Swiss food and retail holding company

Valora is a Swiss retail and food service holding company. The company was acquired on 7 October 2022 by FEMSA.

==History==
Valora goes back to the Schweizer Chocoladen & Colonialhaus, which was founded in Olten, Switzerland in 1905, which later became known as Merkur AG. The company was initially created to sell coffee and chocolate.

In 1986, Merkur AG was made into a holding company, Merkur Holding AG, and in 1996, the company was renamed to today's Valora Holding AG.

In 2009, Valora generated 3 billion Swiss francs in turnover and employed 6,500 staff (on a full-time equivalent basis).

Valora Trade took over Engelschiøn Marwell Hauge AS (EMH) in 2010 and thus opened up the sales and distribution of cosmetic products in Norway. In 2011, Valora Trade took over Scandinavian Cosmetics (ScanCo) and thus acquired access to cosmetic distribution in Sweden.

In 2012, Valora has acquired the Ditsch / Brezelkönig group of companies, a nationwide chain of pretzel stores, for 100 million euros. In October 2013, Michael Müller was named CEO of the group.

In 2014, Valora sold Valora Services to Thomas Kirschner, the majority shareholder of Presse-Vertriebs-Gesellschaft. On the other hand, the small-scale retailer Naville in French-speaking Switzerland was acquired.

In 2015, Valora was preparing to launch consumer loans available throughout its network of kiosques. The company completed the sale of its Trade division to Aurelius Group.

In 2017, Valora acquired the franchise business BackWerk based in Germany as well as the pretzel producer Pretzel Baron in the US.

In 2019, the company launched the autonomous, cashier-free convenience store avec box at Zurich main station.

In mid-2021, Valora announced a collaboration with Moveri and the takeover of the operation of 39 service station stores with its avec format. At the end of the year, Valora acquired the German snack professional Back-Factory and announced the rollout of around 300 k kiosk vending machines throughout Switzerland by the end of 2022.

In June 2022, Valora strengthened its collaboration with Oel-Pool / Moveri and announced the conversion of another 71 of the service station shops into avec stores. In July 2022, Valora acquired Frittenwerk, a trendy format based in Germany.

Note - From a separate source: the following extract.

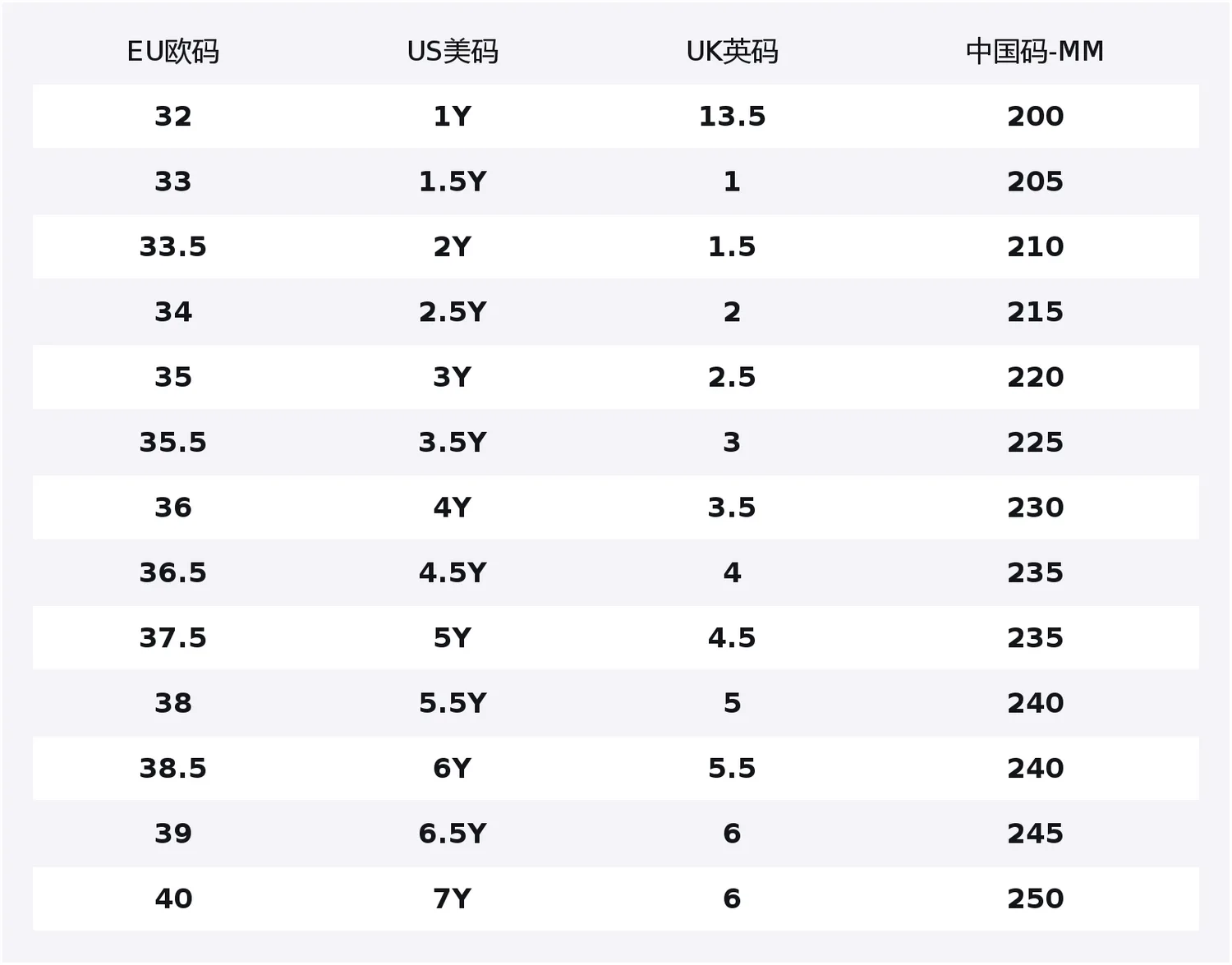
Task: Click EU size 33.5 cell
Action: click(x=173, y=247)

In 2022, Fomento Económico Mexicano (FEMSA) announced an acquisition of Valora for up to $1.2bn. The acquisition was completed on 7 October 2022.

==Description==
The Valora Group comprises the two divisions Retail and Food Service. The former includes the formats k kiosk, avec, Press & Books, cigo, ServiceStore DB und U-Store formats. The Food Service division comprises the formats BackWerk, Ditsch, Brezelkönig, Caffè Spettacolo, Frittenwerk and SuperGuud. The company also includes own brands such as ok.– and bob Finance as well as the in-house pretzel production. Valora's around 2,700 small-scale points of sale of Valora are located at highly frequented locations in Switzerland, Germany, Austria, Luxembourg and the Netherlands. Around 15 000 employees work in Valora's network.

In 2021, Valora produced around 730 million baked goods with its 16 production lines operated by Brezelbäckerei Ditsch in Germany and the US and by Brezelkönig in Switzerland.

=== Valora Retail division ===

The Valora Retail division comprises more than 2,000 small-scale points of sale at highly frequented sites in Switzerland, Germany, Luxembourg and Austria. The division includes the formats k kiosk, Press & Books, avec, cigo, ServiceStore DB, U-Store and the own brand ok.– as well as a range of digital services.

===Valora Food Services division===
The Valora Food Service division comprises more than 700 small-scale points of sale at highly frequented sites in Switzerland, Germany, Luxembourg, Austria and the Netherlands. The division includes the formats BackWerk, Ditsch, Brezelkönig, Frittenwerk, Caffè Spettacolo and SuperGuud. The Brezelbäckerei Ditsch operates production sites in Germany and the USA.